EXERCISE DESCRIPTION: Please print exactly the lines running from the one that contains "At what coordinates should I click to accomplish: Click the İş" to the end of the data, with both lines included.

---- AVAILABLE DATA

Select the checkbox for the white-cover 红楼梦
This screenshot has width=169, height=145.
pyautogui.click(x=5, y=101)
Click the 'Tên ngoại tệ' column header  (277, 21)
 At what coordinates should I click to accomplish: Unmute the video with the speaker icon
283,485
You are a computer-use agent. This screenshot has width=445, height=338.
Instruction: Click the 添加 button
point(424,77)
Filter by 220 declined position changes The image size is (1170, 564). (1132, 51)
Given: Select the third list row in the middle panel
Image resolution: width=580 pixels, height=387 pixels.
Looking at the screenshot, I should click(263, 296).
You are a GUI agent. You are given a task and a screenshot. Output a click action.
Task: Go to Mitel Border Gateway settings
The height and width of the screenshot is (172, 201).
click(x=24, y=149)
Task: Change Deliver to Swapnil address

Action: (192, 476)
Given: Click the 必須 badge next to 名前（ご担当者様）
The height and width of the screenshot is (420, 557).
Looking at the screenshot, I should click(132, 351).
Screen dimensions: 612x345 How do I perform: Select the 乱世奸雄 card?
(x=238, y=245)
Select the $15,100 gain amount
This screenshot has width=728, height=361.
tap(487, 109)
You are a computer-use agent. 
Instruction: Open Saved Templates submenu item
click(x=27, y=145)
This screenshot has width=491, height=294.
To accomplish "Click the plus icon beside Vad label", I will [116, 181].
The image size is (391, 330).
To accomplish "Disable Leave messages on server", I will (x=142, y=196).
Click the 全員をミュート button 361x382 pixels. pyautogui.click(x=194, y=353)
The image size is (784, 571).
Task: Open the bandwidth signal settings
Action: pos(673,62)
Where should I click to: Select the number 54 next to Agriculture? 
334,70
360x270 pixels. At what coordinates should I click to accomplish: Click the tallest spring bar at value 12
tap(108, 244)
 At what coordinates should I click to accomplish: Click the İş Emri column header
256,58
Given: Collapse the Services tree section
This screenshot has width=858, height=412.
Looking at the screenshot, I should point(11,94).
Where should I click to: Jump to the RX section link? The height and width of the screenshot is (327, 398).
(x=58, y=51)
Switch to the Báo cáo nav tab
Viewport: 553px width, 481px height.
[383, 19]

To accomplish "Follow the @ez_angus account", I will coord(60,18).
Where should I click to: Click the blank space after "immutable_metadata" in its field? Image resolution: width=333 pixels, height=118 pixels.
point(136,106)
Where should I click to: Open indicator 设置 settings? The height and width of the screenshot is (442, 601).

--------

OUTPUT FOR THIS EXERCISE:
 At what coordinates should I click to accomplish: Click the İş Emri column header
256,58
Given: Collapse the Services tree section
This screenshot has width=858, height=412.
Looking at the screenshot, I should point(11,94).
Where should I click to: Jump to the RX section link? The height and width of the screenshot is (327, 398).
(x=58, y=51)
Switch to the Báo cáo nav tab
Viewport: 553px width, 481px height.
[383, 19]

To accomplish "Follow the @ez_angus account", I will coord(60,18).
Where should I click to: Click the blank space after "immutable_metadata" in its field? Image resolution: width=333 pixels, height=118 pixels.
point(136,106)
Where should I click to: Open indicator 设置 settings? The height and width of the screenshot is (442, 601).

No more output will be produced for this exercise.